Personal information
- Full name: Pedro Miguel Simoes Fragoso Dias
- Date of birth: 7 June 1973 (age 52)
- Place of birth: Lisbon, Portugal
- Position: Forward

Senior career*
- Years: Team / Apps / (Gls)
- 1989–1992: Sporting CP
- 1992–1993: → Lourinhanense (loan)
- 1993–1994: → Torreense (loan) / 21 / (0)
- 1994–1998: C.D. Nacional / 72 / (6)
- 1998–1999: Portimonense
- 1999–2000: Ribeira Brava / 9 / (1)
- 2000–2002: Desportiva de São Vicente
- 2002–2003: Câmara de Lobos
- 2003–2005: Estrela da Calheta

= Pedro Dias (footballer, born 1973) =

Portuguese football manager and former player

Pedro Miguel Simoes Fragoso Dias (born 7 June 1973), also known as Chiquinho, is a Portuguese retired football player and a current manager.

== Player ==
Born in Lisbon, Chiquinho began playing football at the youth level with GDRT Petrogal in 1984. He moved to Sport Grupo Sacavenense and eventually Sporting Clube of Portugal signed him two-year contract.
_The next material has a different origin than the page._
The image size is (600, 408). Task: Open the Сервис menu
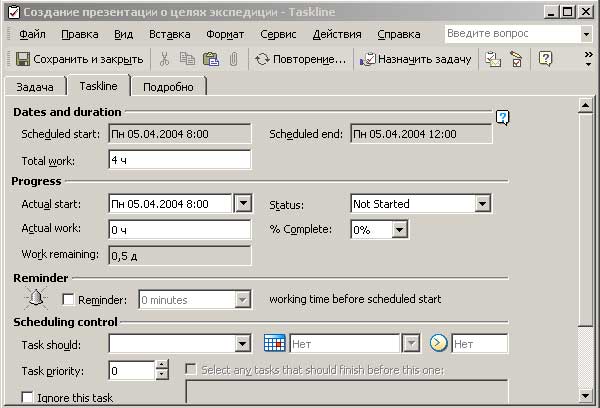click(x=276, y=34)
In 1992, Chiquinho was loaned to Sporting Clube Lourinhanense in the Portuguese Second Division. The following year he was loaned out to S.C.U. Torreense of the Segunda Liga. After finishing his contract with Sporting CP he signed with CD Nacional where he played for 4 seasons.
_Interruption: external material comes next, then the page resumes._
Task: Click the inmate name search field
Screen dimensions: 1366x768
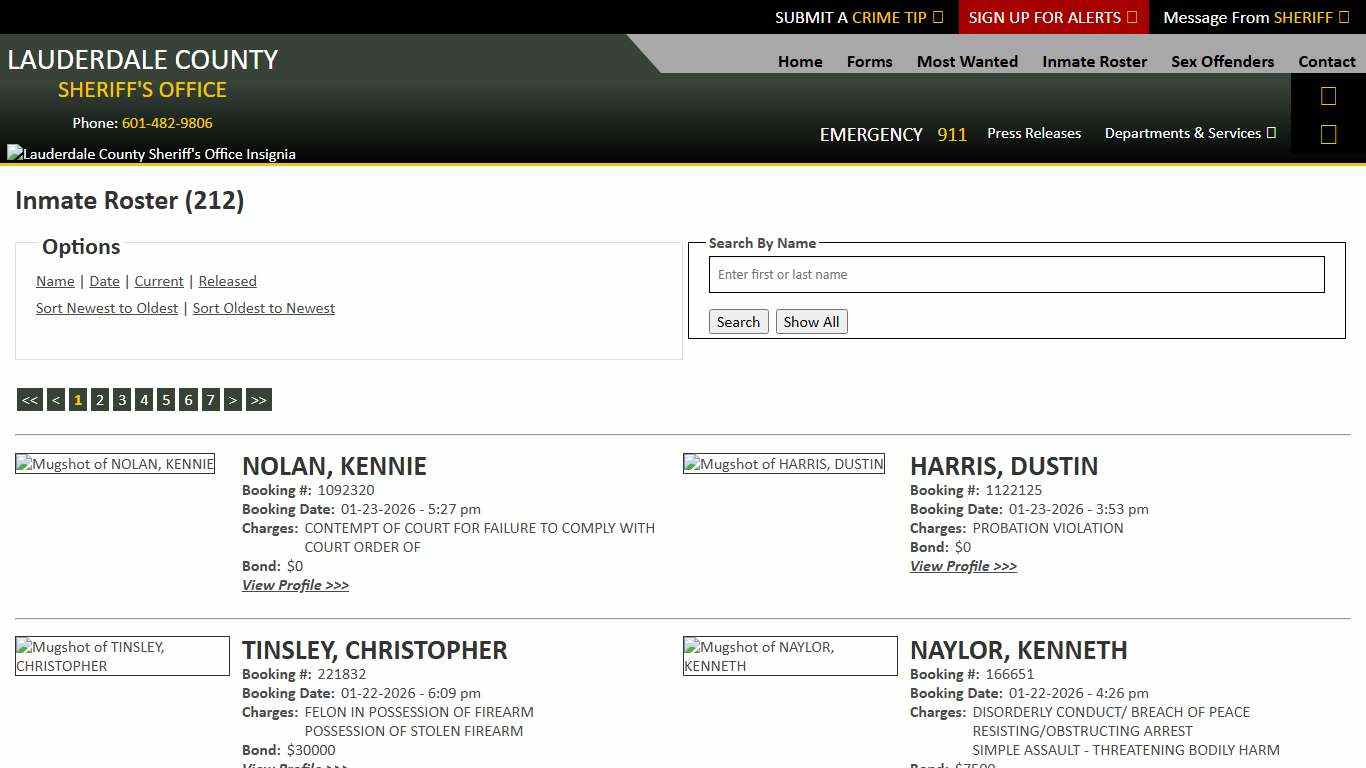Action: click(1016, 274)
After that he signed with Portimonense S.C., and signed Clube Desportivo Ribeira Brava in 1999. In 2000, he signed with Associação Desportiva de São Vicente. He would finish off his career with Centro Social de Camâra de Lobos and with Estrela Da Calheta Futebol Clube in 2005.

== Manager ==
Pedro Dias started coaching at CD Nacional, remaining 1 year. From 2007 to 2010 he was in charge of Benfica Soccer Schools and Beira-Mar FC in Toronto youth Clubs and Soccer Academies.

In 2010–11 Dias was appointed Youth Technical Director of CS Maritimo until he returned to Canada, in May 2011, to lead the Sporting FC Academy.